§ Stored data:
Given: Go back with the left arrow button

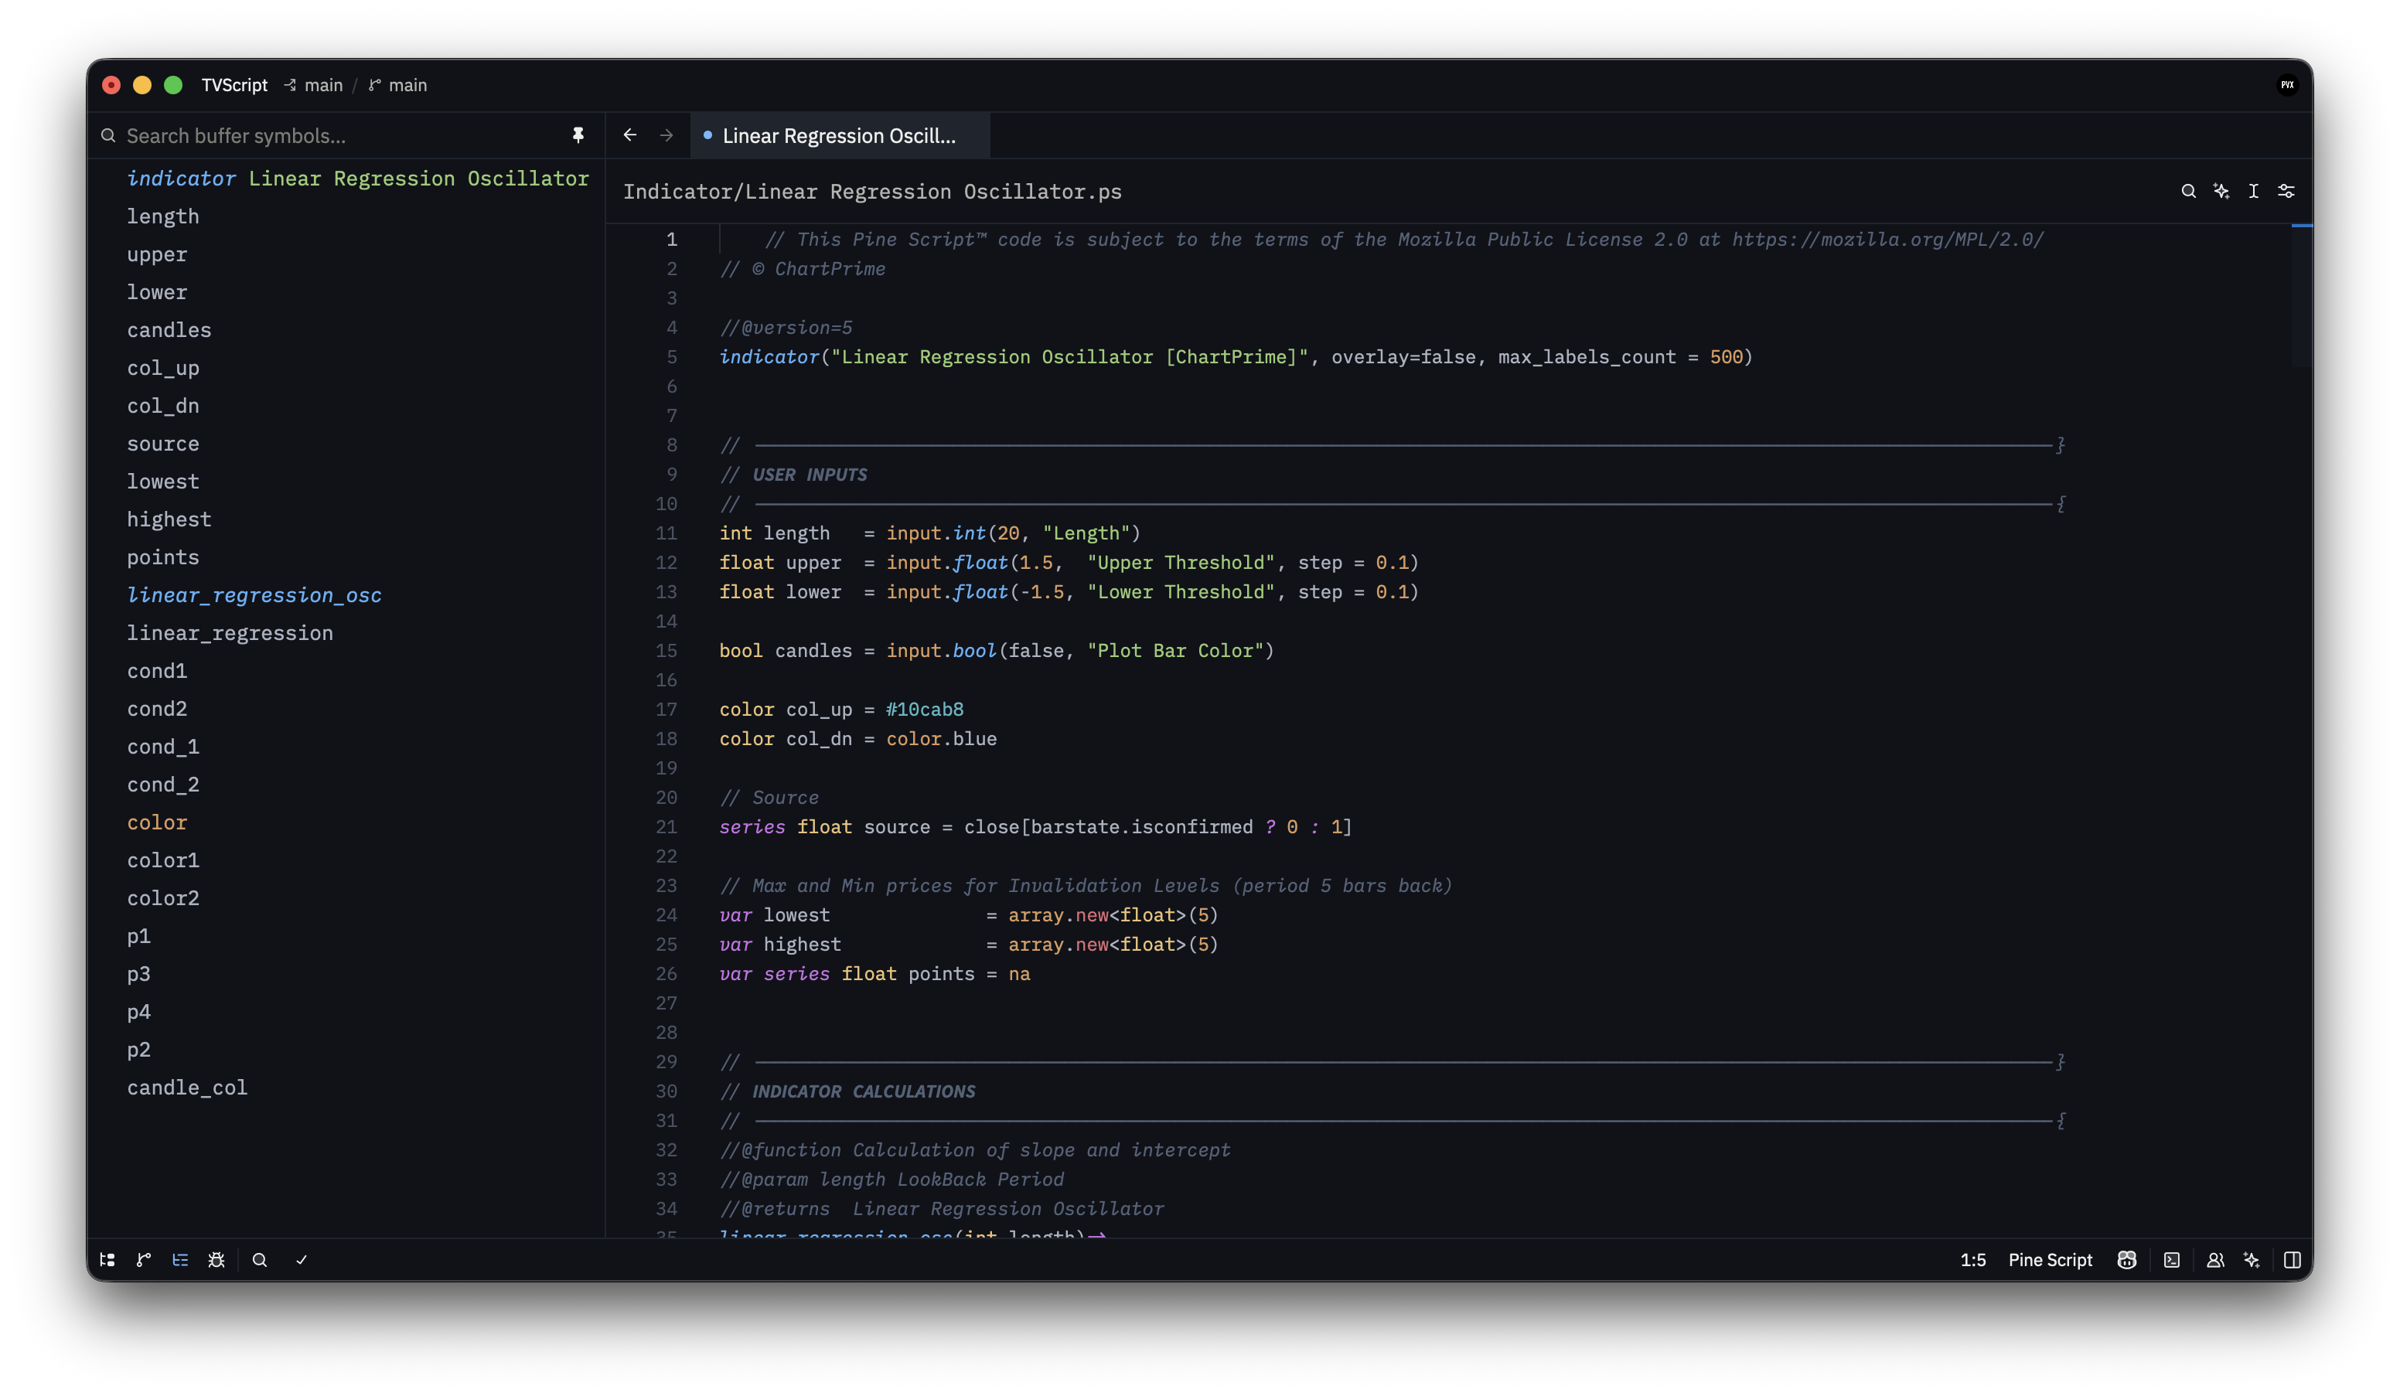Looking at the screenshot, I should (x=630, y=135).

---

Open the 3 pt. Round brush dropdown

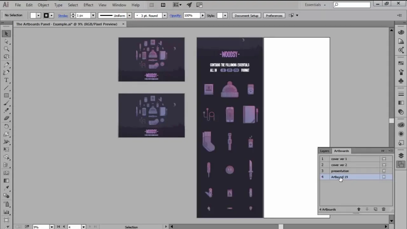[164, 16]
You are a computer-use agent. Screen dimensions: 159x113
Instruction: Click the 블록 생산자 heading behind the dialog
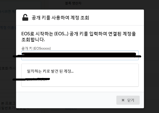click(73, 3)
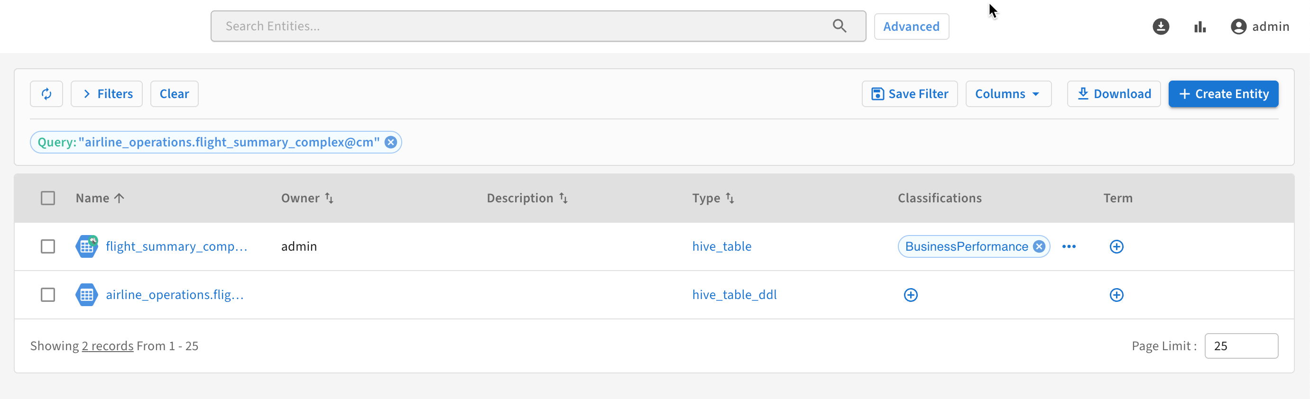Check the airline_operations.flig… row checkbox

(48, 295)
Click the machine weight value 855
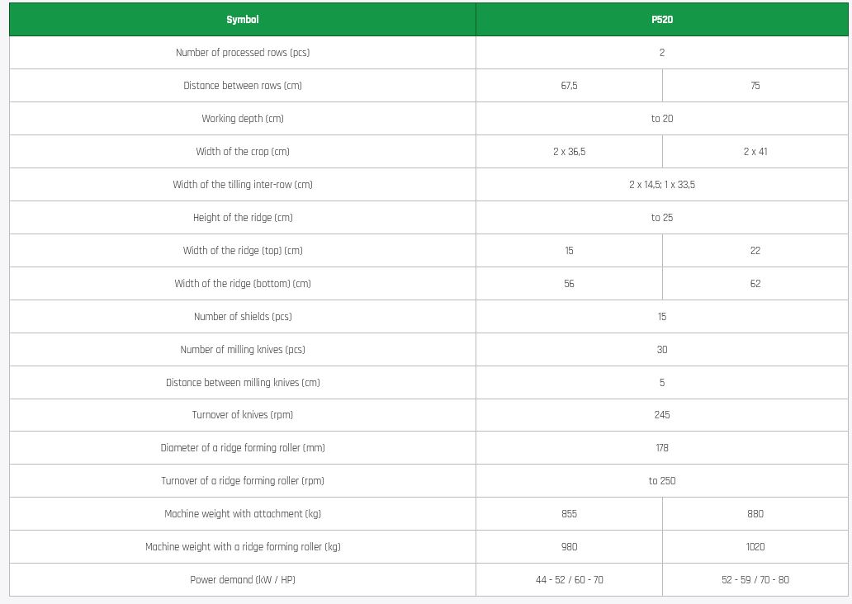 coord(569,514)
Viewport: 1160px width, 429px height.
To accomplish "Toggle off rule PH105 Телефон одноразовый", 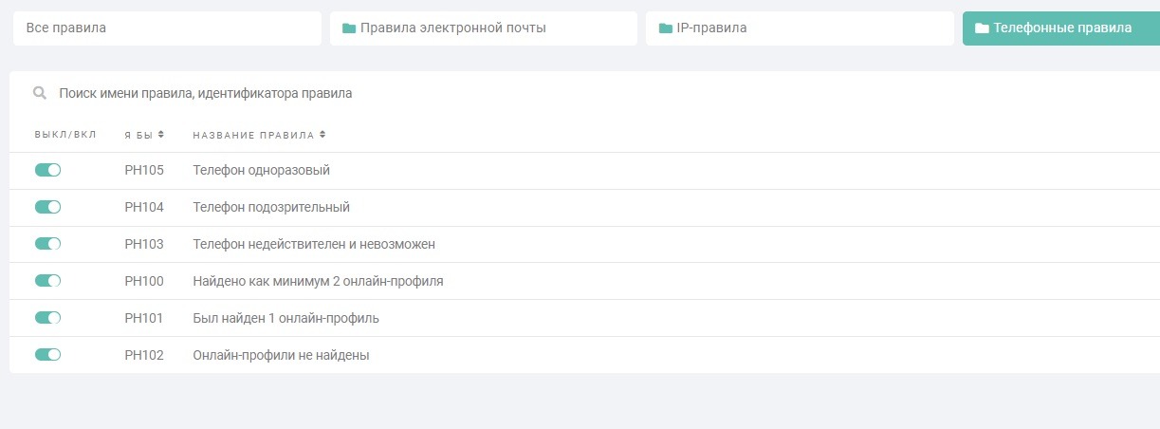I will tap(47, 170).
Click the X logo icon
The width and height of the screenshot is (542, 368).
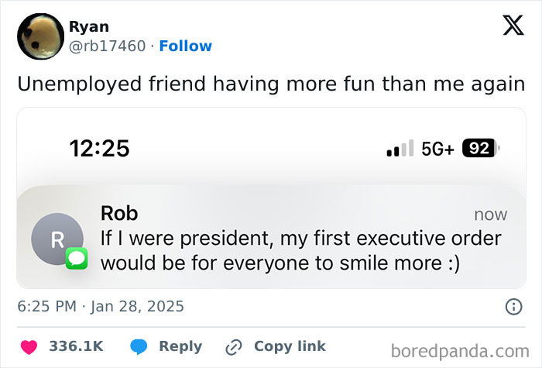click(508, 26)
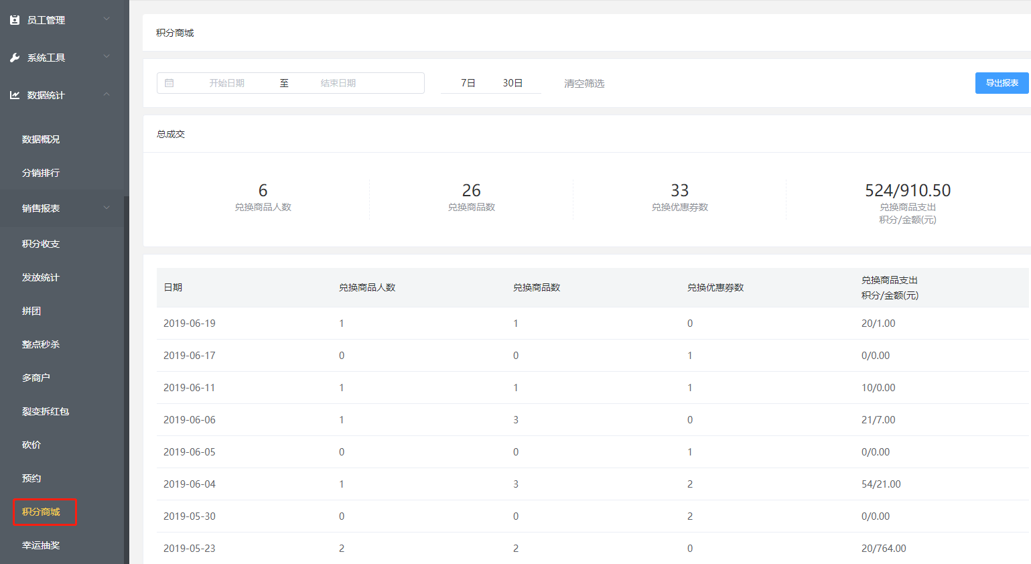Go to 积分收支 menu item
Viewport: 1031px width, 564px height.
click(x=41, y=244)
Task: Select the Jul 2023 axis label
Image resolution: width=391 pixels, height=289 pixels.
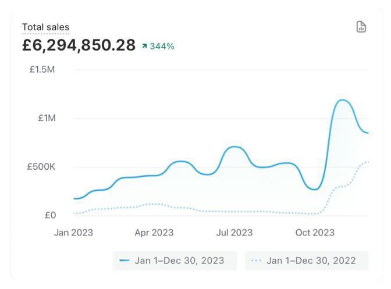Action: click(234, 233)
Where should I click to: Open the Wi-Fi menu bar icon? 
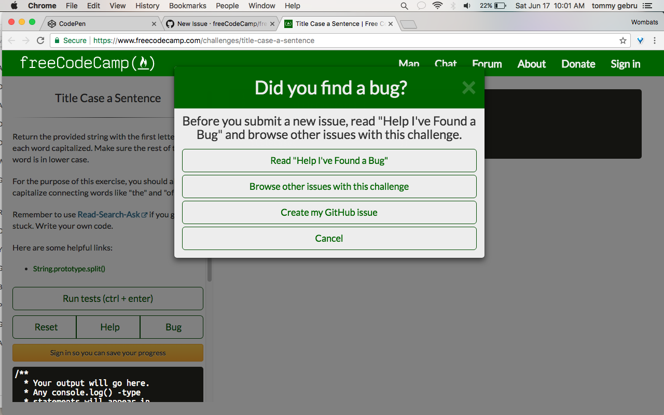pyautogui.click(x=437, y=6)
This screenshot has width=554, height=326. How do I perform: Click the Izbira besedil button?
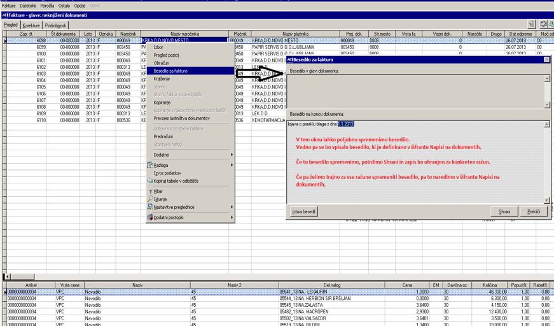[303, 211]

§ Required work: Above are the records; restate exactly the lines from the one containing "You are a computer-use" through the one containing "Viewport: 1160px width, 429px height.", keeping pictures out.

§ Exercise output:
You are a computer-use agent. Screen dimensions: 159x113
Instruction: Click the 블록 생산자 heading behind the dialog
click(73, 3)
Check the airline_operations.flig… row checkbox

(48, 295)
Click the machine weight value 855
 coord(569,514)
Viewport: 1160px width, 429px height.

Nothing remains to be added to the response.